The post as extracted contains no hashtags, which misses an easy amplification opportunity. On LinkedIn, a small set (3–5) of well-chosen hashtags mixing broad (e.g., #Strategy, #GoToMarket) and specific (e.g., #CustomerSegmentation, #CustomerFit) tags would increase discoverability among the right audience. Without hashtags, reach is limited to the author’s immediate network and the organic virality of comments.
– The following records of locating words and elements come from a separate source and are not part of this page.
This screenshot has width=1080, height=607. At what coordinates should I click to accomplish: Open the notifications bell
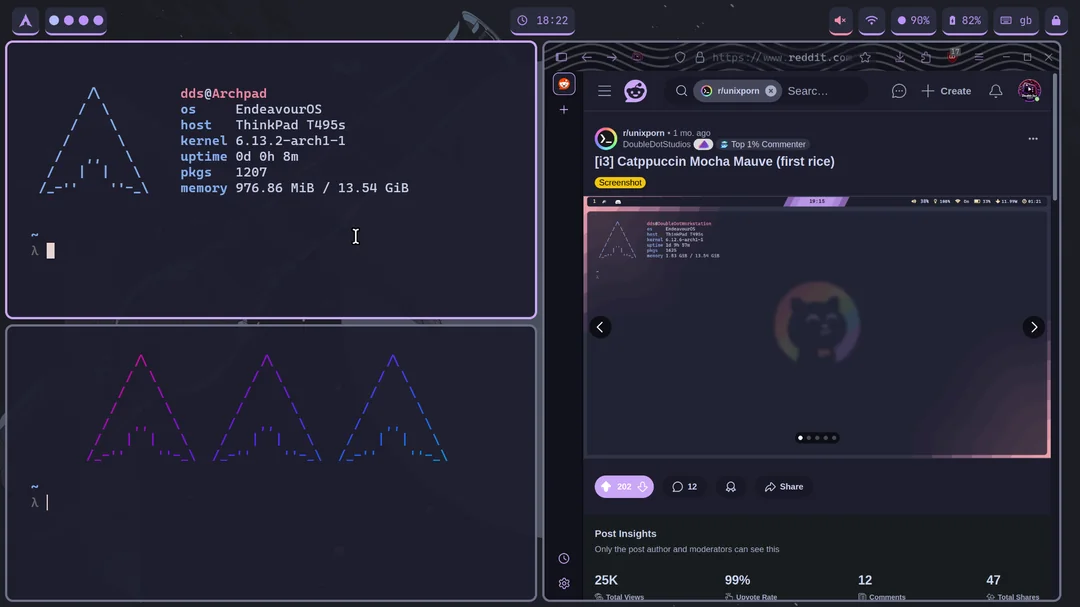[x=995, y=91]
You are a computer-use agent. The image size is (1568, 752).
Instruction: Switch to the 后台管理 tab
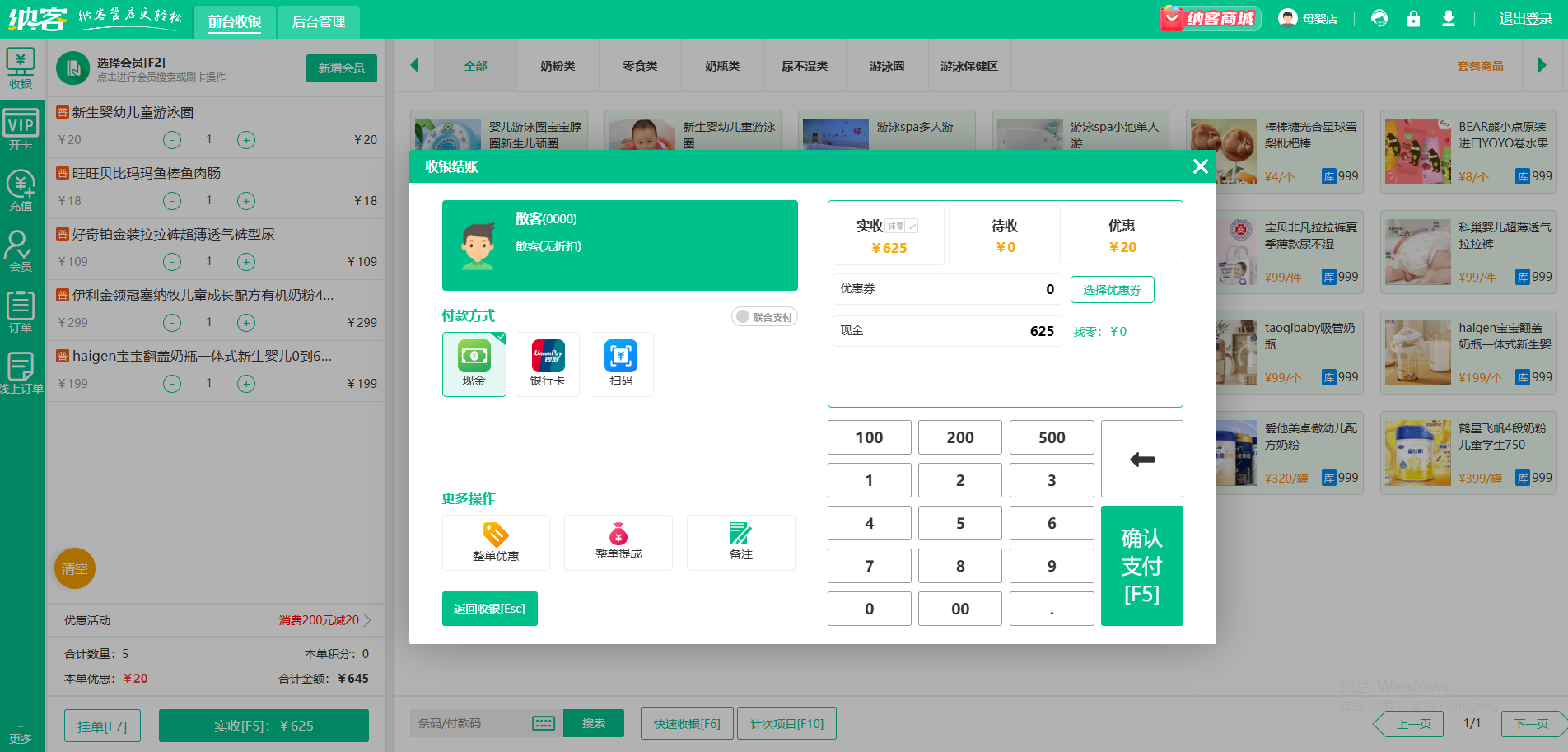pos(318,22)
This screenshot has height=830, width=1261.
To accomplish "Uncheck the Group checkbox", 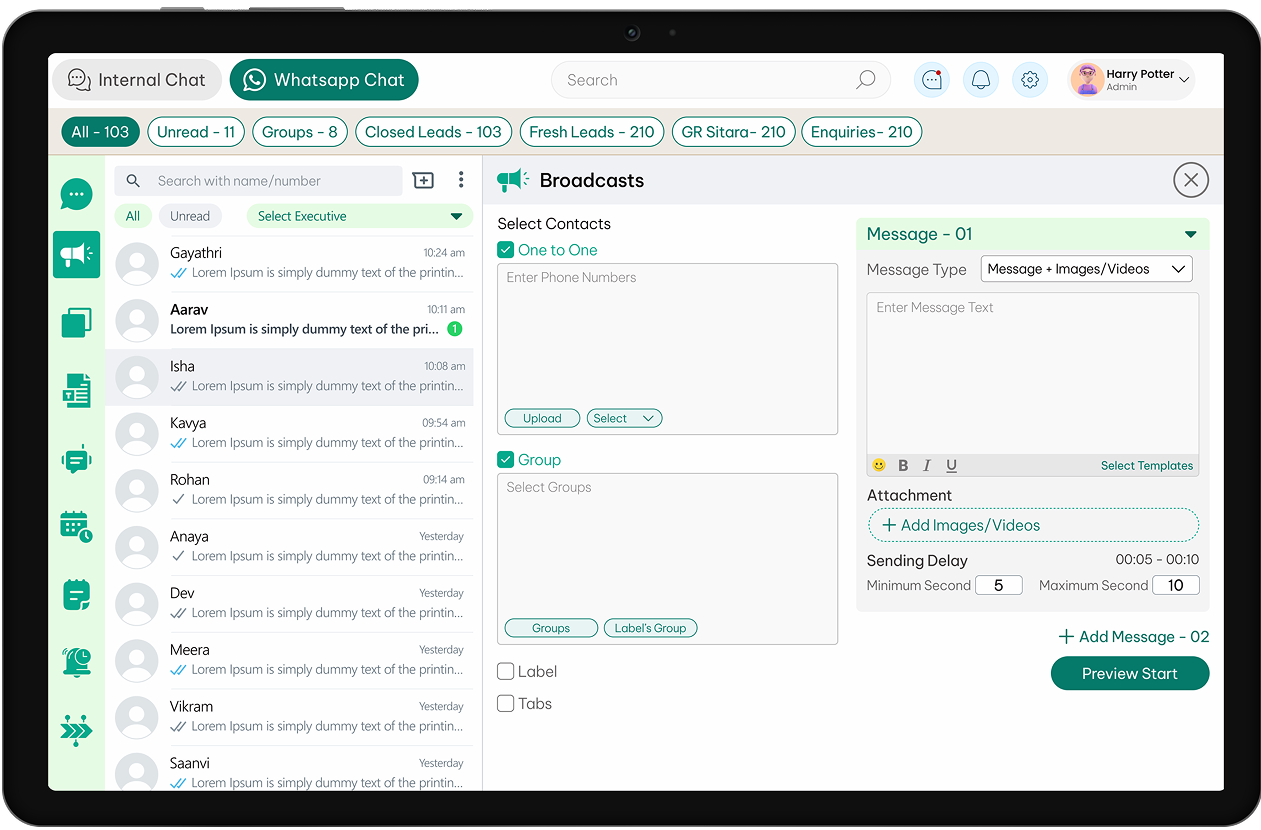I will pyautogui.click(x=506, y=460).
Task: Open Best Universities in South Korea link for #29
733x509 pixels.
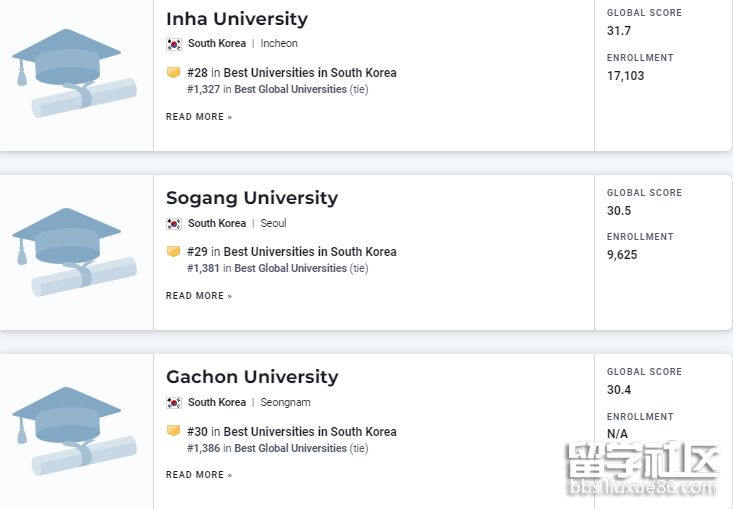Action: tap(310, 252)
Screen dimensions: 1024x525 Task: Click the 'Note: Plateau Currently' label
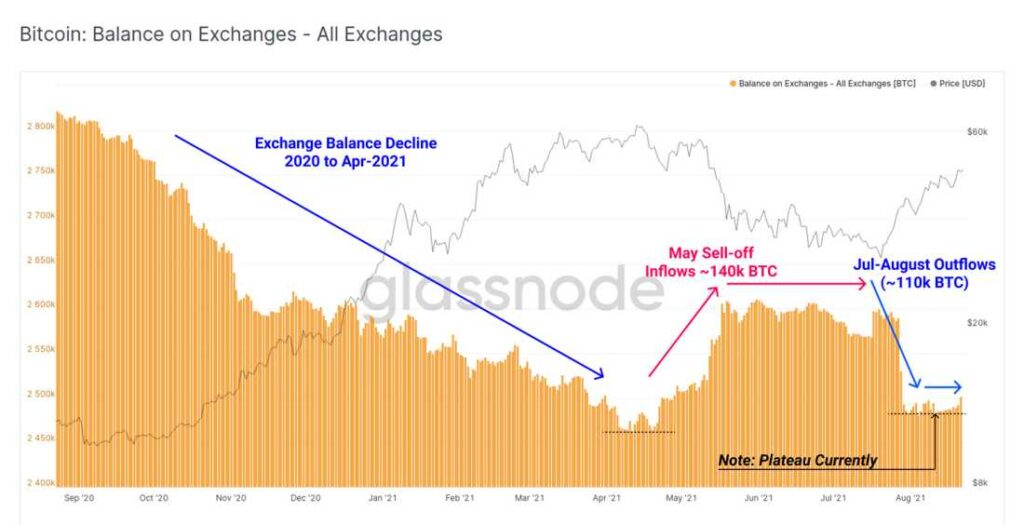pos(797,461)
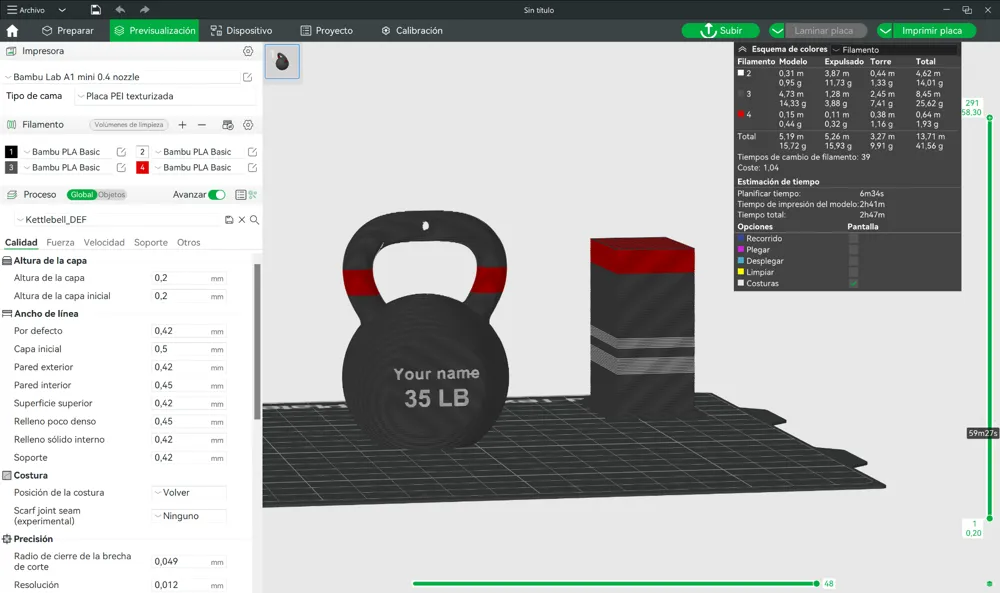Image resolution: width=1000 pixels, height=593 pixels.
Task: Remove a filament with the minus icon
Action: pos(202,125)
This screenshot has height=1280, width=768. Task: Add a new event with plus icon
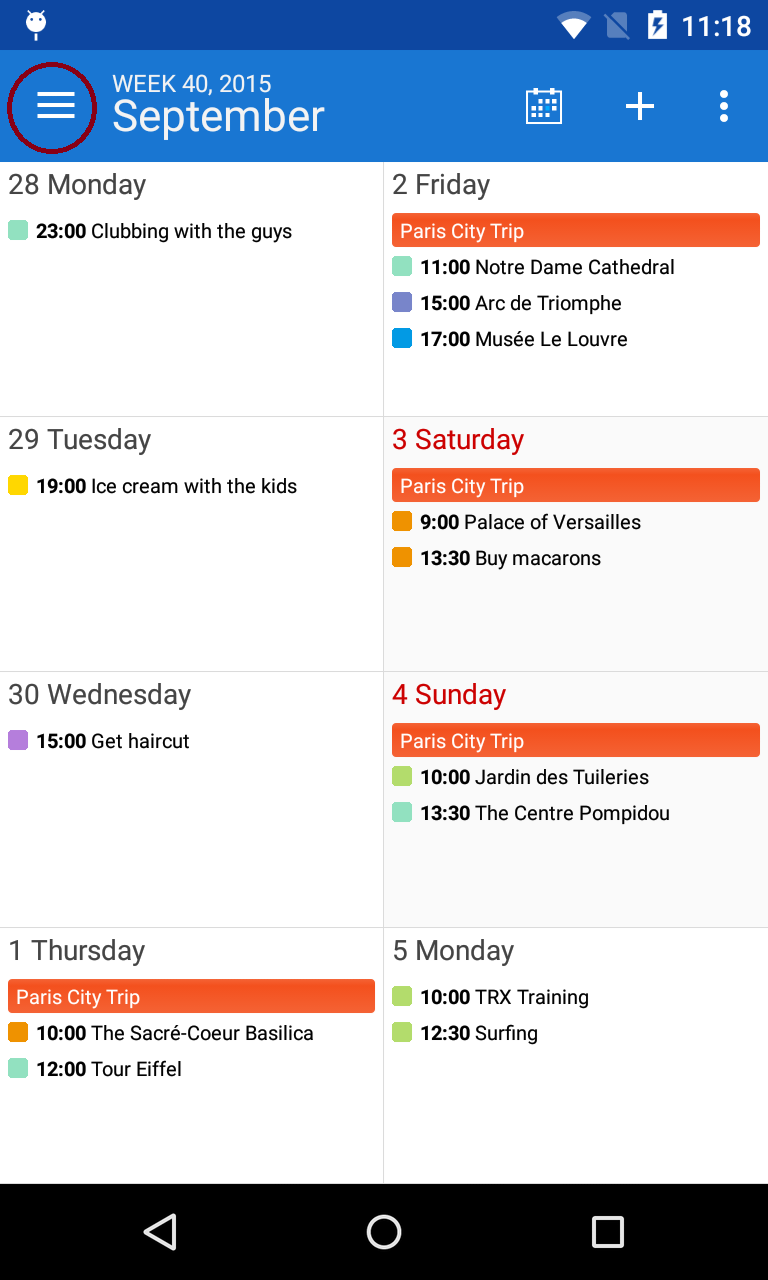(640, 106)
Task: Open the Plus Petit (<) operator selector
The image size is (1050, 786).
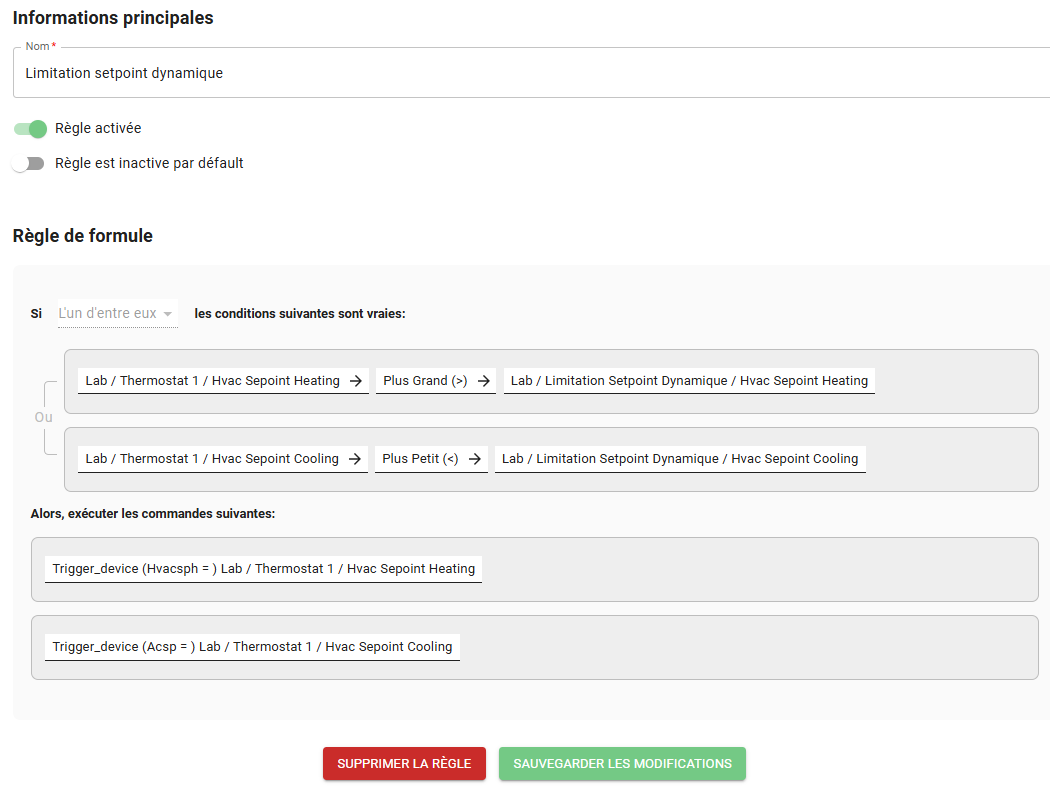Action: (420, 459)
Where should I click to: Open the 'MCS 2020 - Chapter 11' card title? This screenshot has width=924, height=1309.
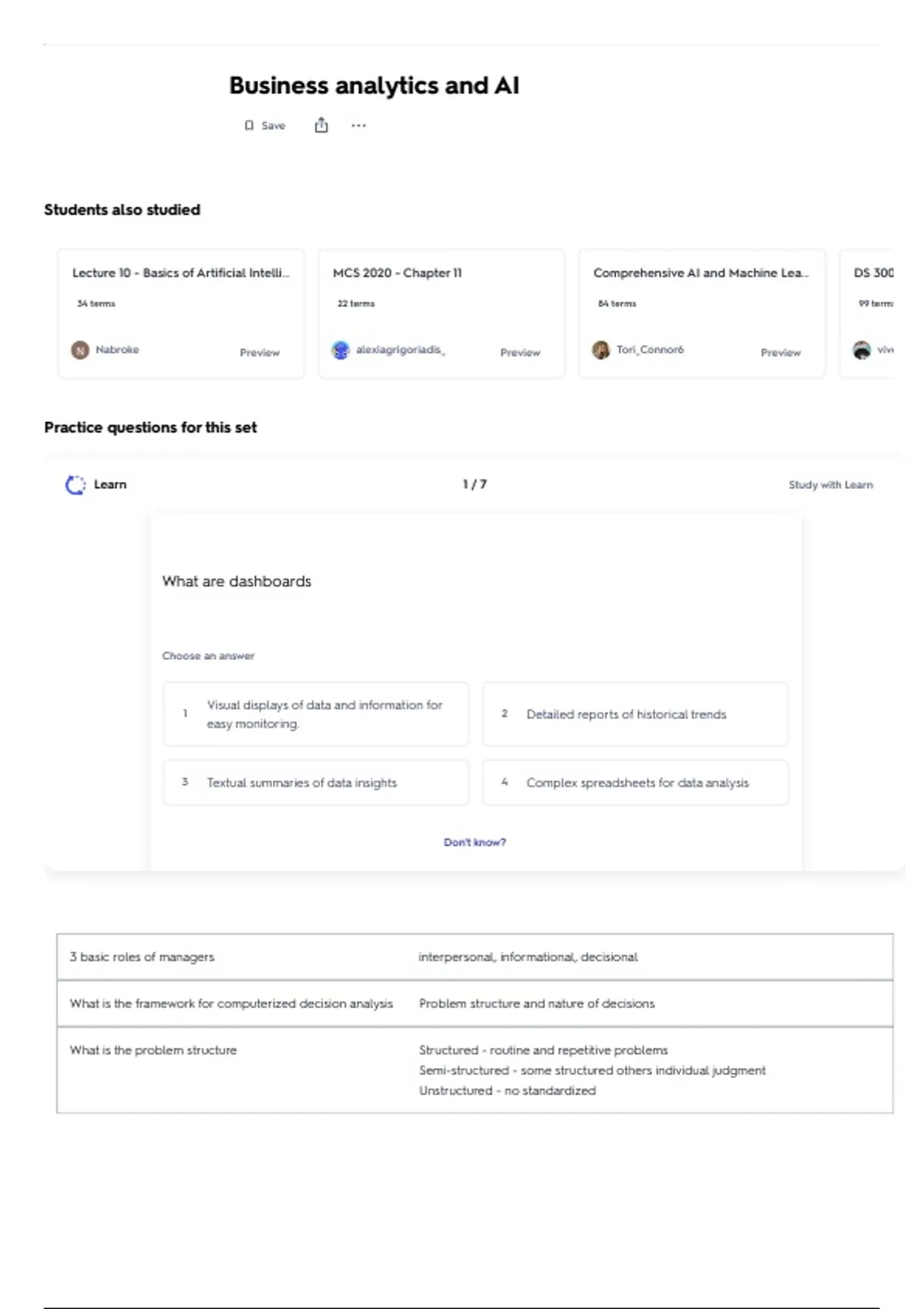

A recommended approach is to add 3–5 targeted hashtags at the end of the post and avoid generic or excessive tagging.

Post Score: 69/100

readability: 85/100

content value: 70/100

hook strength: 80/100

call to action: 45/100

hashtag strategy: 20/100

engagement potential: 75/100

Post Details

Post ID: 7431574802596823040

Clean Feed URL: https://www.linkedin.com/feed/update/urn:li:activity:7431574802596823040/

Keywords

target customers, customer segmentation, strategic prioritization, go-to-market, customer fit, market strategy, organizational alignment

Categories

Marketing Strategy, Customer Success, Business Strategy

Hashtags

##CustomerSegmentation, ##GoToMarket, ##Strategy

Topic Ideas

  • A step-by-step guide to define your top 3 priority customer segments and the metrics to measure fit.
  • Case study: a company that stopped serving non-fit customers and how it improved profitability and focus.
  • Checklist for aligning sales, product, and customer success around priority segments — what to communicate and when.
  • How to build the capabilities (people, processes, tech) needed to serve your target customers well.
  • Messaging playbook: how to say no to non-fit customer requests without damaging reputation or future opportunities.